La huerta de Murcia, precisamente por esa naturaleza híbrida, es un espacio fundamental para los nuevos tiempos salvajes que nos tocan vivir, porque pueden servirnos de laboratorio, de taller para reflexionar acerca de nuestra relación con la naturaleza, de si es posible integrar nuestro modo de vida con la naturaleza y cómo. Un sitio para conocer mejor nuestro entorno y las dinámicas de la naturaleza en el periodo del Antropoceno. Para recuperar, también, nuestra memoria del pasado, las experiencias de nuestros antepasados que vivieron amarrados a la tierra.

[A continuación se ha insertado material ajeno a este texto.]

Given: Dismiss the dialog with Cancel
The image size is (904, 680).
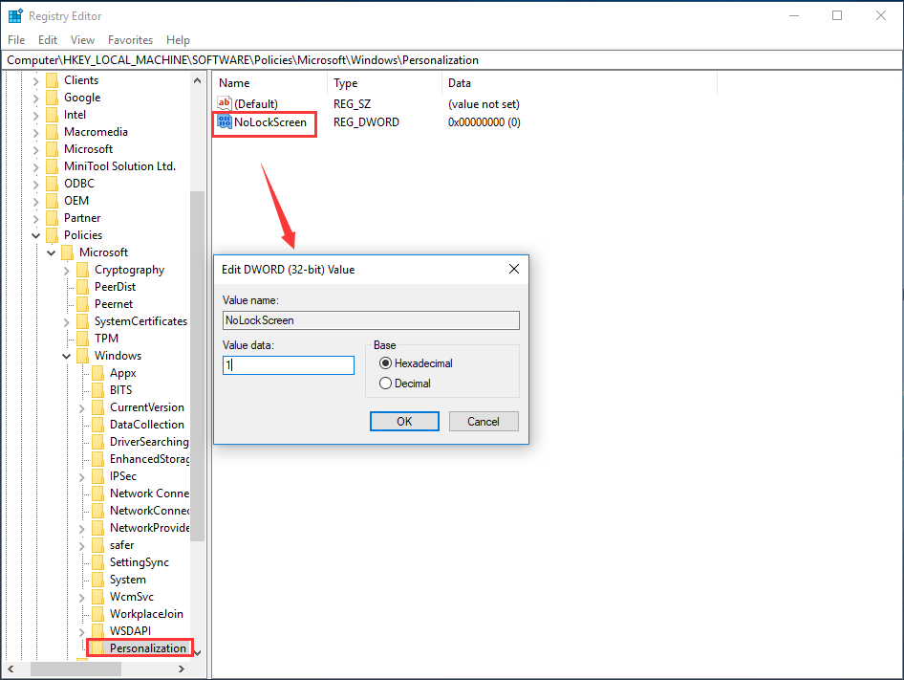Looking at the screenshot, I should tap(484, 421).

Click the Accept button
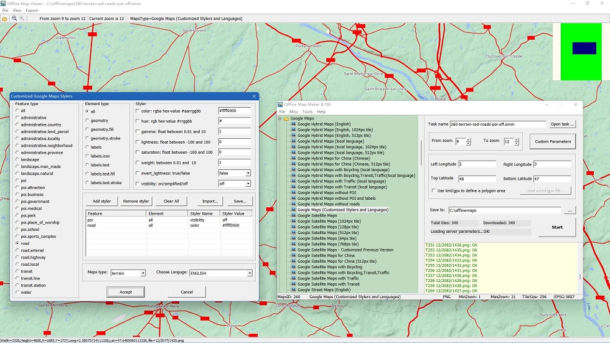[126, 292]
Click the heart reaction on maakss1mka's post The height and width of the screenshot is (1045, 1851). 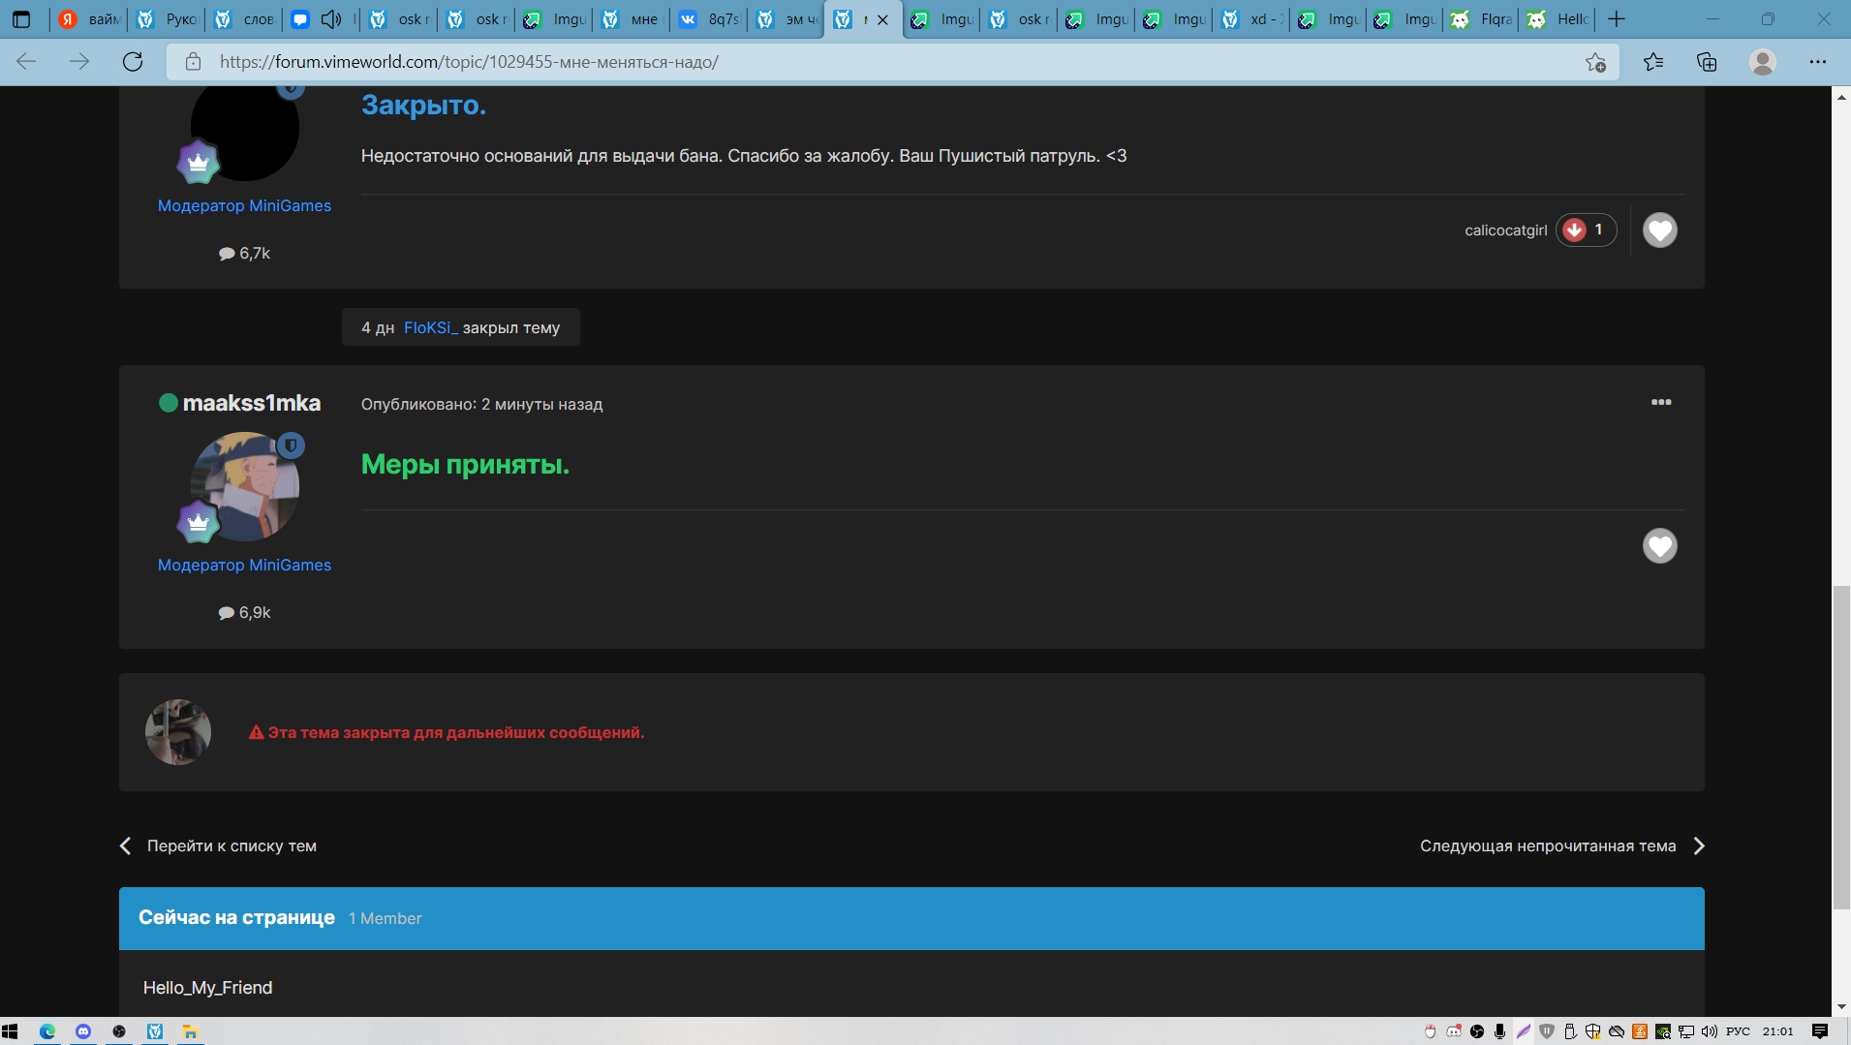pyautogui.click(x=1659, y=546)
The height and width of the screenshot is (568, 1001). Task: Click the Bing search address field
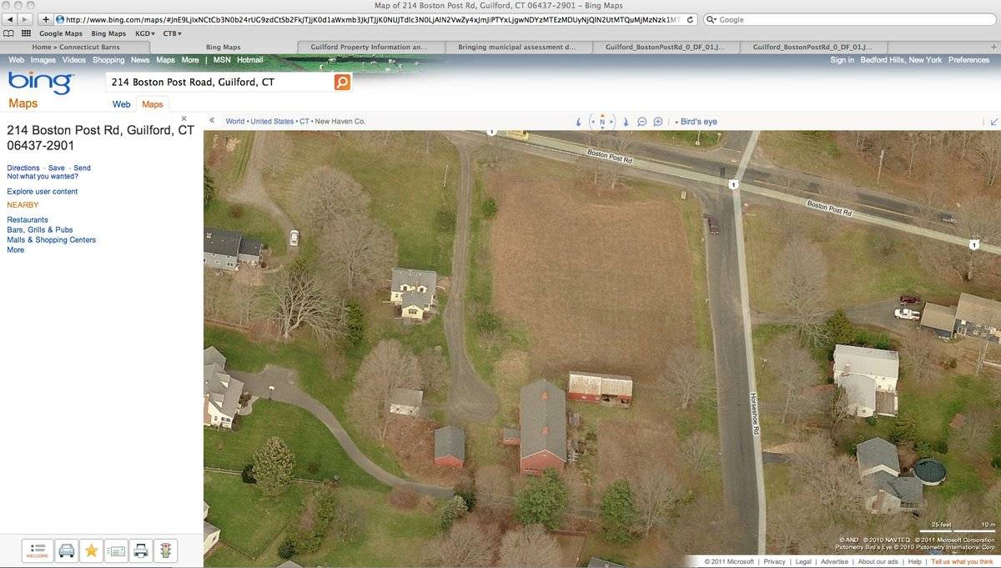click(x=219, y=83)
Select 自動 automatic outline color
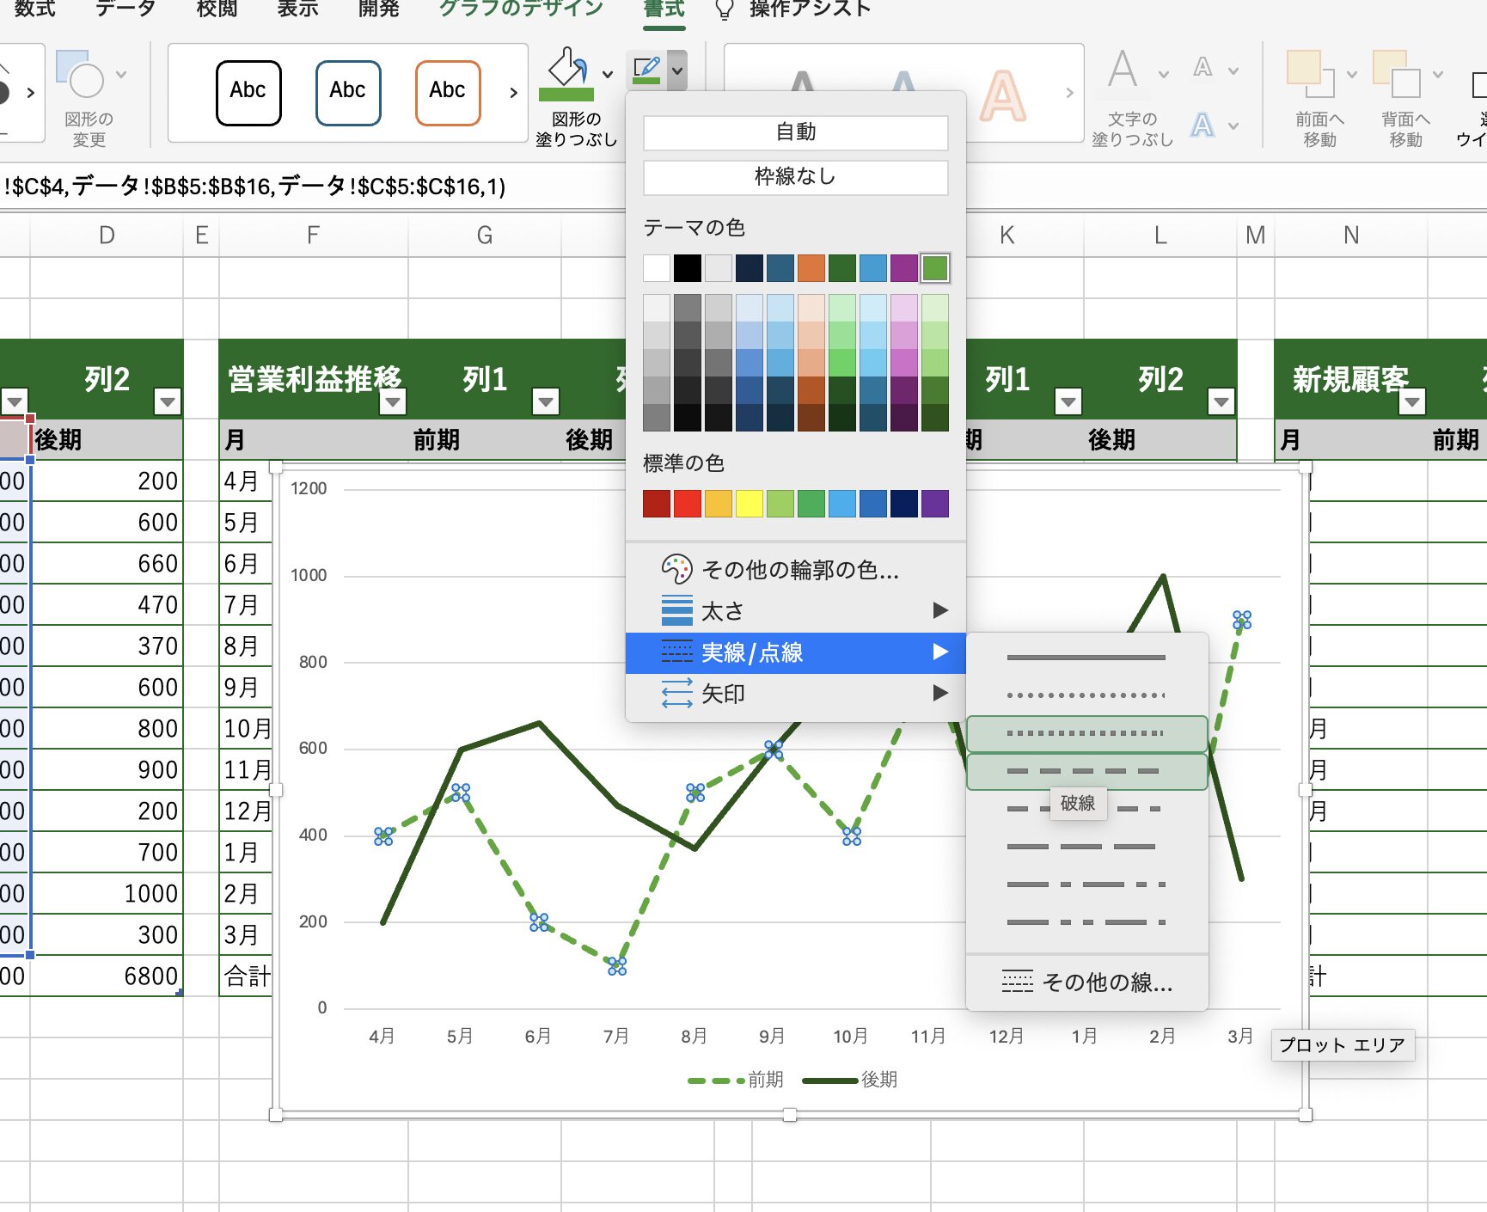 [795, 132]
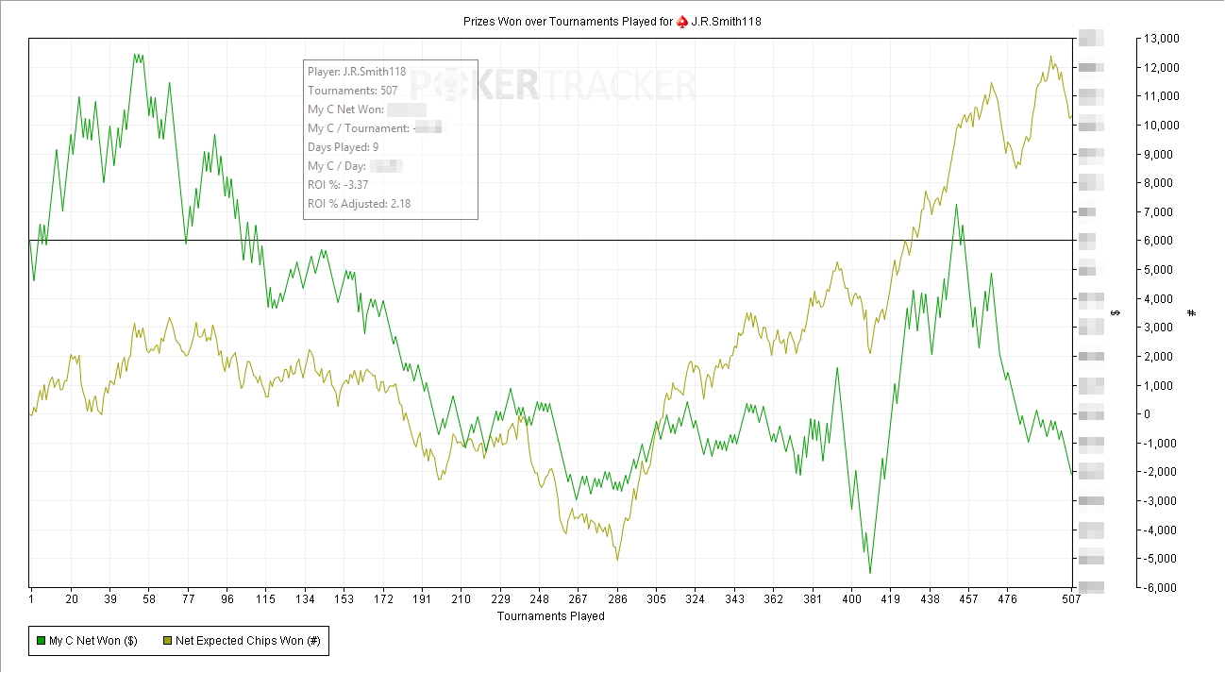Screen dimensions: 1225x673
Task: Click the olive Net Expected Chips Won swatch
Action: pos(167,642)
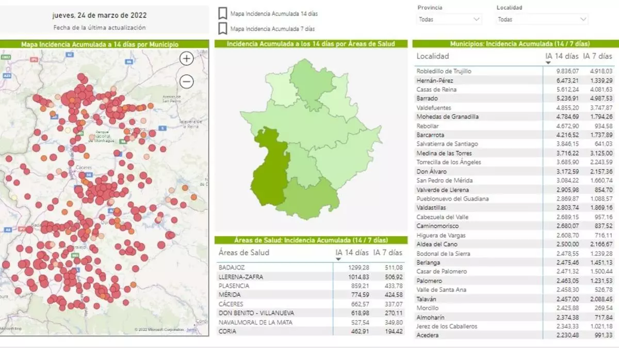Image resolution: width=619 pixels, height=348 pixels.
Task: Zoom in on the municipality map
Action: point(186,59)
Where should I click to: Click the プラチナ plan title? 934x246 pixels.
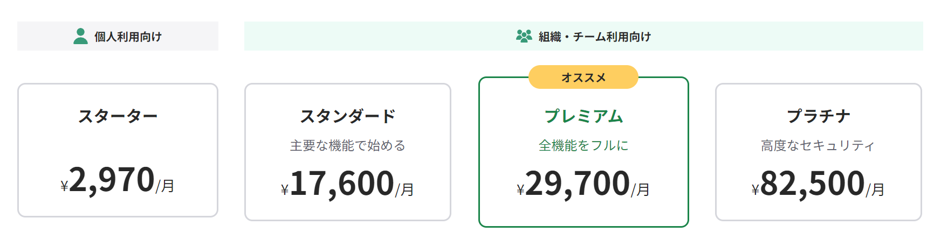818,116
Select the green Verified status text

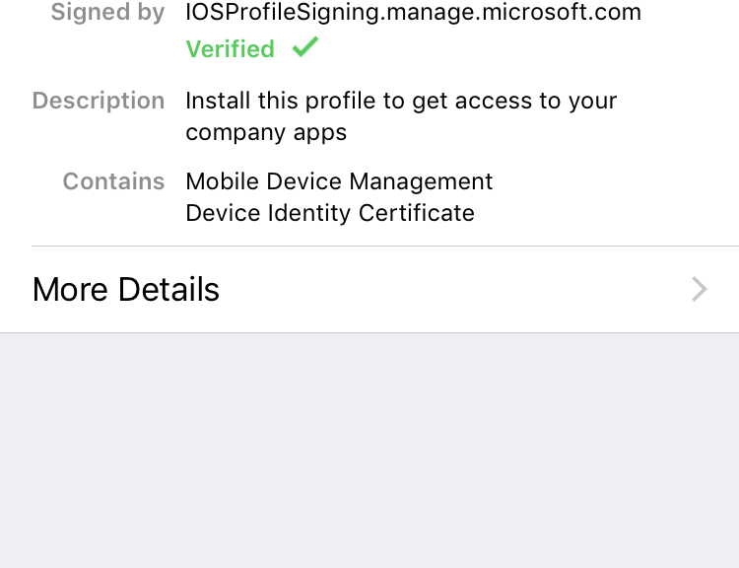click(230, 49)
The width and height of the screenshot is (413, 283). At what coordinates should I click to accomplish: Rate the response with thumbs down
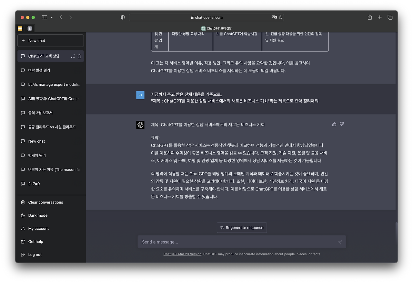(342, 124)
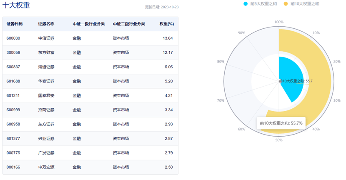Image resolution: width=346 pixels, height=180 pixels.
Task: Select the 东方财富 stock name
Action: pos(46,53)
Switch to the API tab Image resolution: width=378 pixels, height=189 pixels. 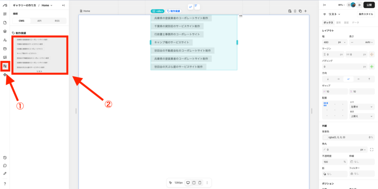coord(39,21)
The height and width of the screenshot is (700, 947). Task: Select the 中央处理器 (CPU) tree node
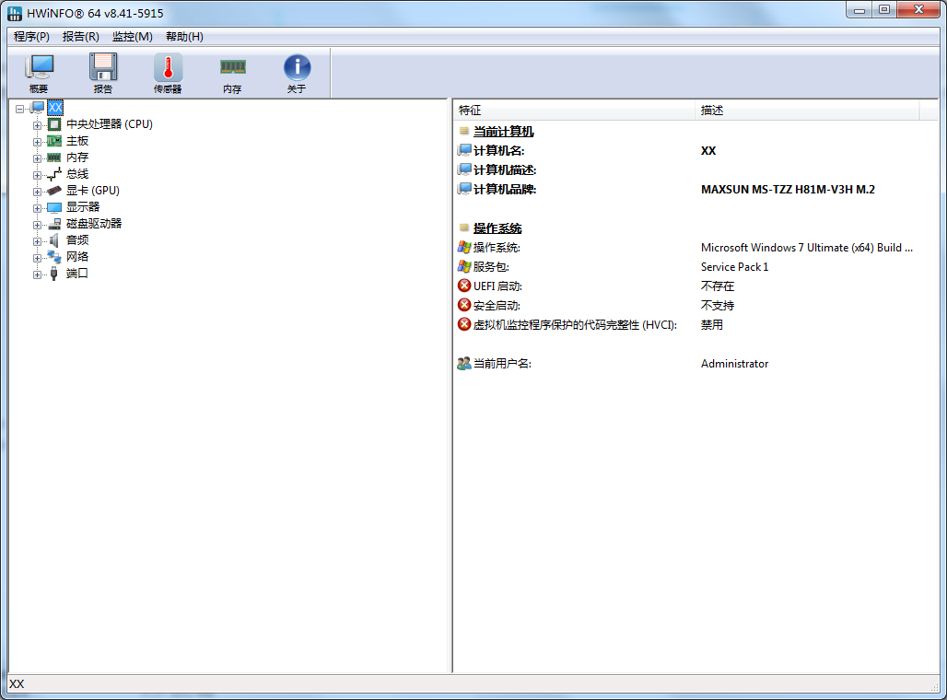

Y pensando en estas cosas llegué a Rincón de Beniscornia, un lugar que me encanta, y me acordé, claro, del trabajo de mi amigo Antonio García Cano y su esfuerzo por recuperar, a través del arte, la memoria de la huerta a través de los caminos del agua. Uno de sus bellos trabajos, el Proyecto Iskurna, le servía para recuperar la memoria de su propia familia, a través de una investigación y documentación de las prácticas alrededor del río, el agua y la agricultura de sus antepasados. Ahora mismo está desarrollando un proyecto similar, en San Ginés, titulado la memoria del agua. Este tipo de trabajos son fundamentales para pensar nuestro pasado, pero de forma que nos sirva para el futuro. Como sabes, Nietzsche, en su Tercera Intempestiva, nos conminaba a hacer una historia para los vivos. Este es el tipo de trabajo que hace Antonio García Cano.
Volví de nuevo por el mismo camino, en una huerta que ya había despertado del todo, y llegué, de nuevo, al Molino del Amor. La recuperación del ayuntamiento está todavía sin terminar, falta arreglar los entornos, pero me pareció un buen lugar para crear ese taller de reflexión sobre futuro. No un centro de interpretación de la huerta, sino un lugar que nos permita representarnos en este mundo nuestro que, nos estamos dando cuenta ya, es mucho más que humano. Un lugar para empezar a pensar cómo será ese nuevo colectivo en el que tendremos, inevitablemente, que convivir.
Otra vez en el puente sobre la autovía, la sierra ya iluminada, el tráfico, ya denso.
Buenas noches, Lucía. Y hasta la semana que viene.